**Exercise inputs:**

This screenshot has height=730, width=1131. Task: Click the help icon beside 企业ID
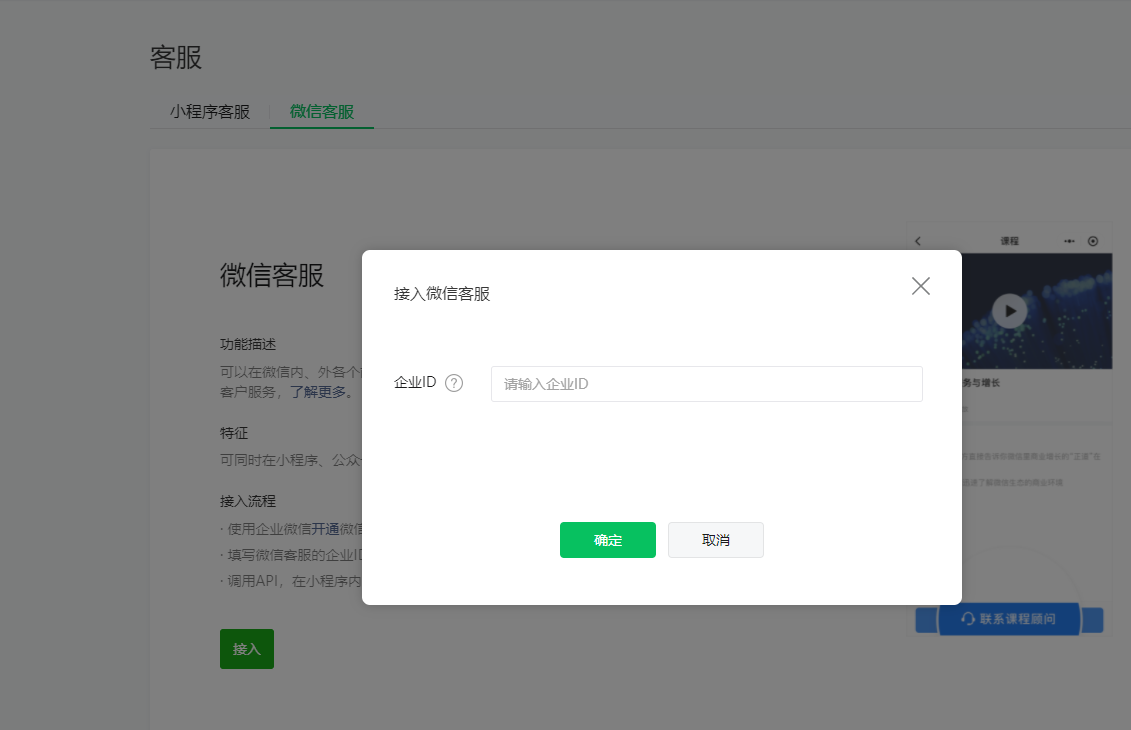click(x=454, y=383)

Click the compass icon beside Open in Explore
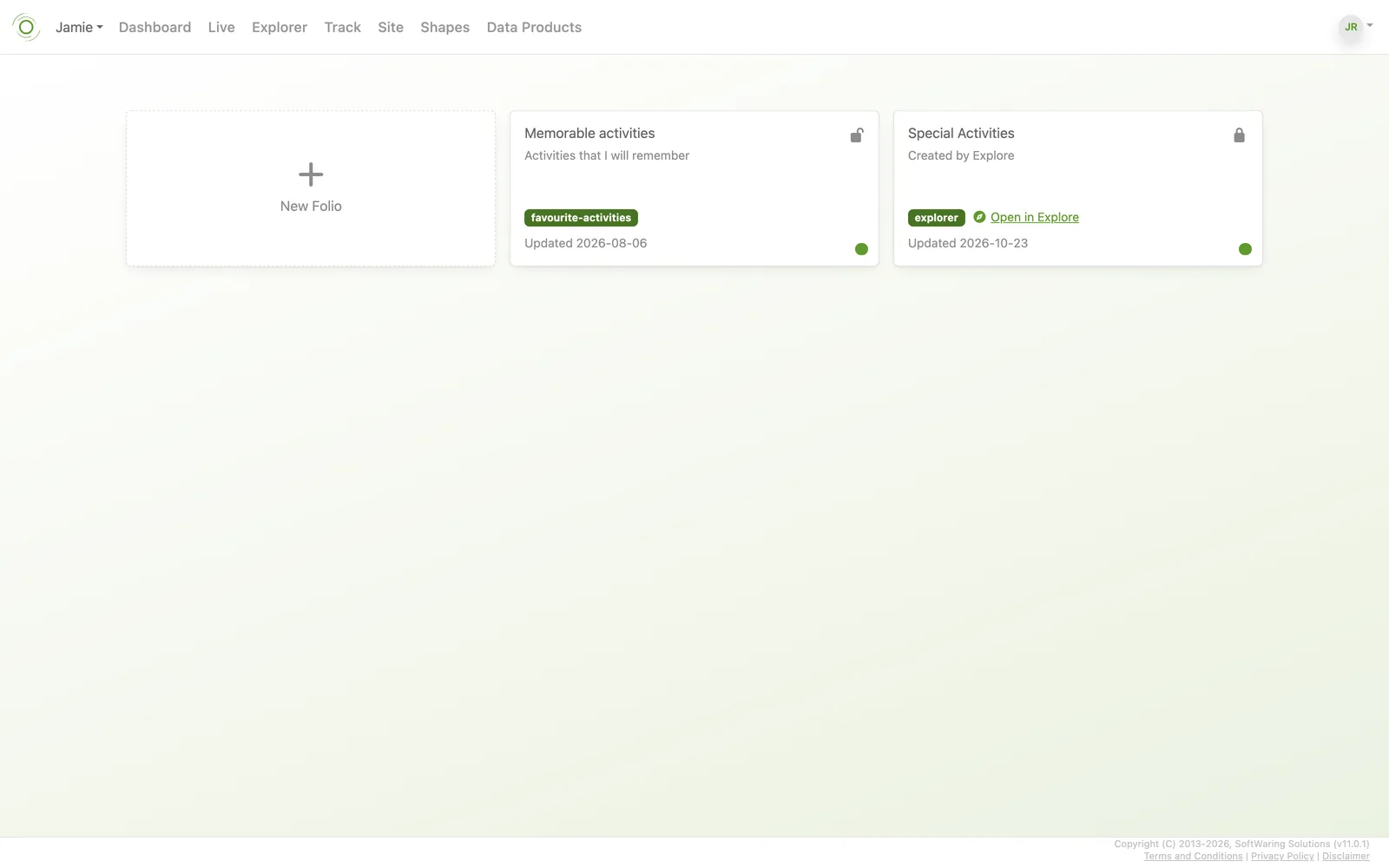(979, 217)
==
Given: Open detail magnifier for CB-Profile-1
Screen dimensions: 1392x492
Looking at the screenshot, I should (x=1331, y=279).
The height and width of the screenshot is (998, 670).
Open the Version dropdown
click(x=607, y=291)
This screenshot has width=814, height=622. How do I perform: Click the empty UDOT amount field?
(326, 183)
==
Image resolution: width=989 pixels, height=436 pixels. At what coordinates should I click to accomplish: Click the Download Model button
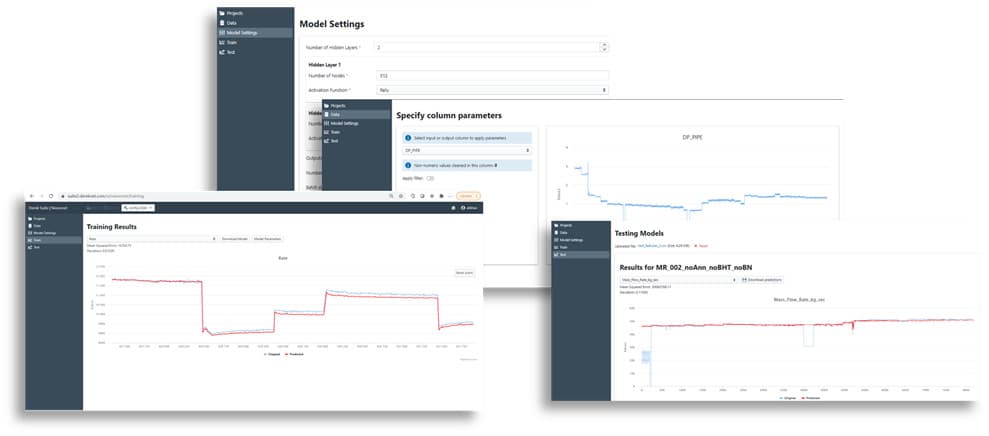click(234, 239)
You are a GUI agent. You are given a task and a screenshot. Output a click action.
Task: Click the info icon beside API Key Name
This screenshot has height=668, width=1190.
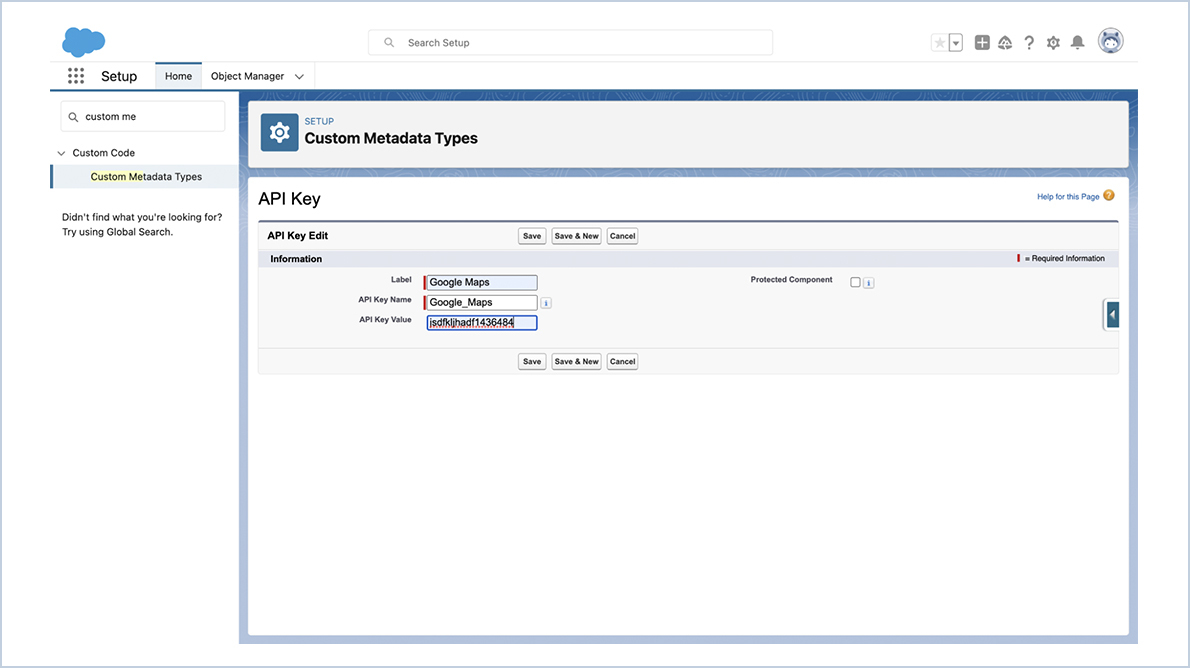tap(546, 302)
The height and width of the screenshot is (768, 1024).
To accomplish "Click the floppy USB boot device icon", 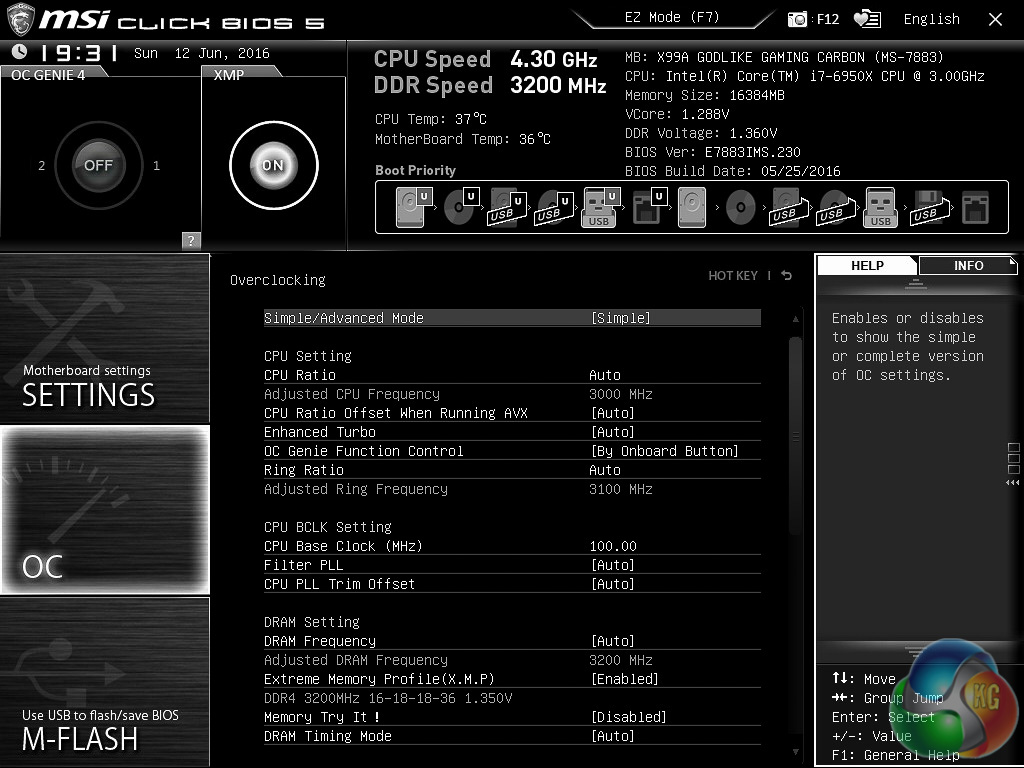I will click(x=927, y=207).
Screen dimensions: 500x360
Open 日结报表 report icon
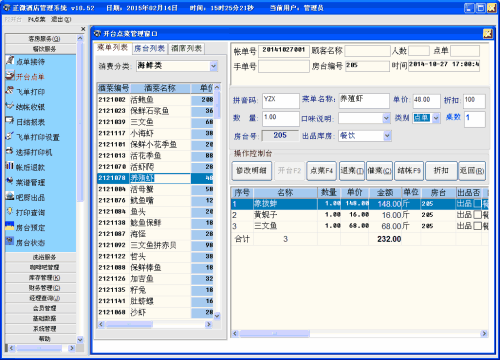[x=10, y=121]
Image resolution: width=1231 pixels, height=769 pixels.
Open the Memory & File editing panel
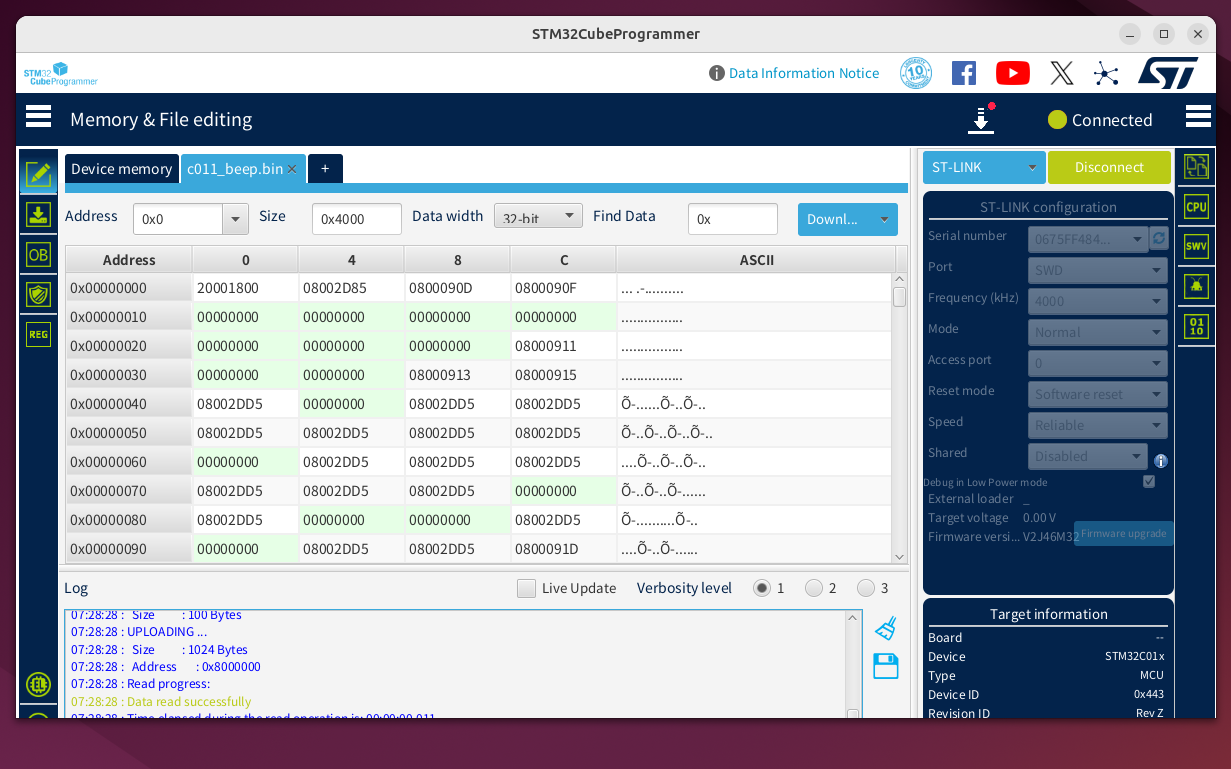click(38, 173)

**Action item:** Above, find the line holding "Image resolution: width=989" and the line holding "Task: Click the info icon beside API Key Name". Print exactly those two lines and every line between them, but no pictures.

**Response to the task:**
Image resolution: width=989 pixels, height=436 pixels. At what coordinates should I click to accomplish: Click the Download Model button
click(234, 239)
You are a GUI agent. You are given a task and a screenshot. Output a click action.
Task: Click the info icon beside API Key Name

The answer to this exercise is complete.